New Jersey-based digital certificate company Sectigo can provide secure key storage for authenticating IoT devices.

The software-based library cost-effectively manages, seals and stores encryption keys, passwords and other confidential information.

Secure key storage removes the risk of exposing credentials of devices lacking a hardware-based secure key storage system such as a trusted platform module (TPM).

IoT device manufacturers across markets are recognising the need to increase the levels of security in their products to protect against attacks that target embedded devices and expose users to the theft of confidential information, disruption of services, and spread of the attack to other systems. In many markets, legislation and standards are requiring stronger authentication.

While many modern IoT devices use a hardware platform for secure key storage, many low-cost or legacy devices do not have those built-in capabilities. Additionally, adding hardware secure key storage increases the cost of IoT devices, making hardware less affordable.
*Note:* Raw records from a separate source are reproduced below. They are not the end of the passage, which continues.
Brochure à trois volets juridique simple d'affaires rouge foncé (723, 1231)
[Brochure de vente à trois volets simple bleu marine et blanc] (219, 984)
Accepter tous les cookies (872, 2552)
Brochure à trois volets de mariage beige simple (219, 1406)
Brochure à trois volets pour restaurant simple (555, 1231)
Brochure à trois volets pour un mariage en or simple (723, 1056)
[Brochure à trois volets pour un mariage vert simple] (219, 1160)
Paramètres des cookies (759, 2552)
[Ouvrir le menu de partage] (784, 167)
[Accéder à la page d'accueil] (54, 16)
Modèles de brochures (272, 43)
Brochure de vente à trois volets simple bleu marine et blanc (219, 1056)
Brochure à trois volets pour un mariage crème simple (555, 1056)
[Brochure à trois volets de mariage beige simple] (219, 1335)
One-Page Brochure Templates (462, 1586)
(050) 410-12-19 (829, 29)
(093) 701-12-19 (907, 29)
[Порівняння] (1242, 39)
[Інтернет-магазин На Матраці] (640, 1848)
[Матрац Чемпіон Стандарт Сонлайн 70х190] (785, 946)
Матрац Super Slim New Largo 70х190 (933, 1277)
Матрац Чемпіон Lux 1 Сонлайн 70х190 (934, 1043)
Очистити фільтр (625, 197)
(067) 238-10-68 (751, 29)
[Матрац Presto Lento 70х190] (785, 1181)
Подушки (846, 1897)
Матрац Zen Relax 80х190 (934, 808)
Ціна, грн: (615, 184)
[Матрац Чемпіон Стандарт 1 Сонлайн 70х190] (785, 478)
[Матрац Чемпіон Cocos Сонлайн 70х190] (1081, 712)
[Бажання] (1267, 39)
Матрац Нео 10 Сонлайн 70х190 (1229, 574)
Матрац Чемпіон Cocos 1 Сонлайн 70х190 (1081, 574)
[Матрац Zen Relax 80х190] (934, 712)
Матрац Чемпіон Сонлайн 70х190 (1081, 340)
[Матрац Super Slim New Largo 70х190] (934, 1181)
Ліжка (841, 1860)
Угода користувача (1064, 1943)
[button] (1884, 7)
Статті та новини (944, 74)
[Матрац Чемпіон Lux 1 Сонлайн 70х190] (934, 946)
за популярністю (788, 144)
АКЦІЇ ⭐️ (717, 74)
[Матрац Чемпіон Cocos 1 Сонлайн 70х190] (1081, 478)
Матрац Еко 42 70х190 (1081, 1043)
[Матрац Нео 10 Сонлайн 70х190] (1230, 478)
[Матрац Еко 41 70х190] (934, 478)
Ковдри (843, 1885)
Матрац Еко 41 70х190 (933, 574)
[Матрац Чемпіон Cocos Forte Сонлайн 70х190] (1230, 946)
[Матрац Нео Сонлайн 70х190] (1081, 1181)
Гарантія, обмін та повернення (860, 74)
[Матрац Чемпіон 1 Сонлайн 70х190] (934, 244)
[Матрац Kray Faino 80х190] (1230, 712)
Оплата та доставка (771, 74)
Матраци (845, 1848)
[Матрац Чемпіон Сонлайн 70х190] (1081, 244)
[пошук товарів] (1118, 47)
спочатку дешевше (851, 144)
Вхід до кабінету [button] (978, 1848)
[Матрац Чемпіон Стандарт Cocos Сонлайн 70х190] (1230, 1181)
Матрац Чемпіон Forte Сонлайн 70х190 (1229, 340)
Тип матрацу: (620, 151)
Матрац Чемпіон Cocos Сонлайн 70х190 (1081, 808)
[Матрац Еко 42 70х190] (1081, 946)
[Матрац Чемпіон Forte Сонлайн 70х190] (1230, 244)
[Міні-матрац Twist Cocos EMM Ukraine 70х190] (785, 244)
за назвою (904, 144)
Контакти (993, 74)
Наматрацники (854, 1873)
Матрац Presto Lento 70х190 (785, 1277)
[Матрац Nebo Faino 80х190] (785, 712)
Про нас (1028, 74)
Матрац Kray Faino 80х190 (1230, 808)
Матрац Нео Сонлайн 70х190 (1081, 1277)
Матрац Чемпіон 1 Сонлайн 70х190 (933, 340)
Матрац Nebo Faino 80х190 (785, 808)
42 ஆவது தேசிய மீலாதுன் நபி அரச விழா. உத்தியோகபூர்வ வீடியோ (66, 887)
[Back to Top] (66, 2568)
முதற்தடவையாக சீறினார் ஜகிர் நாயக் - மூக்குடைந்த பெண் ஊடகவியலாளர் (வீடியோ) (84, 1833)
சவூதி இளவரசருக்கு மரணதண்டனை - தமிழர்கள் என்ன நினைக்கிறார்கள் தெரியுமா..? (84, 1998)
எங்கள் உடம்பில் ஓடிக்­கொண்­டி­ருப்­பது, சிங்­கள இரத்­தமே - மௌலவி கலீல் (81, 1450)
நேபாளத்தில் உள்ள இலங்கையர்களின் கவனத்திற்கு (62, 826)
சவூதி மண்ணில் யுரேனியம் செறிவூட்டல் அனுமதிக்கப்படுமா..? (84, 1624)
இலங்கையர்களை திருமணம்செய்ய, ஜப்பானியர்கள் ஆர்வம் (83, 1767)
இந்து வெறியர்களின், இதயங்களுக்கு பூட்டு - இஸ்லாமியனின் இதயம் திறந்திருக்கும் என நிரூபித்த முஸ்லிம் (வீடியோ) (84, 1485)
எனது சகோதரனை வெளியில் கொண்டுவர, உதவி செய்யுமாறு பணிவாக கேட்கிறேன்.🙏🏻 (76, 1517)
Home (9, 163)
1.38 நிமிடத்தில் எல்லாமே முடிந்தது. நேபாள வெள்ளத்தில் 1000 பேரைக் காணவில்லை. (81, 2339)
With this product, Sectigo says it fills this gap in the IoT security space with an accessible alternative for lower-cost IoT devices without hardware-based secure key storage.

Called SKS-SDK, it allows device manufacturers programmatically to authenticate device identities using transport layer security (TLS) protocols, encrypt data on embedded devices and store and access passwords and other secret data.

“Enhanced levels of security should be available for all IoT devices to help prevent noncompliance with ever-changing legislation and standards, device cloning, and the introduction of counterfeit devices into the market,” said Alan Grau, vice president at Sectigo. “Sectigo’s latest secure key storage enables IoT device manufacturers to protect private keys and critical information from hackers with special attention to affordability and compliance.”

SKS-SDK is a component of the firm’s security and IoT identity platform that provides device identity, integrity security, data protection and high-scalable certificate lifecycle management.

Sectigo is a cyber-security provider of digital identity products, including TLS and SSL certificates, devops, IoT, and enterprise-grade PKI management, as well as multi-layered web security. As a Certificate Authority (CA) with more than 700,000 customers and over 20 years of online trust experience, Sectigo partners with organisations of all sizes to deliver automated public and private PKI to secure web servers and user access, connected devices, and applications.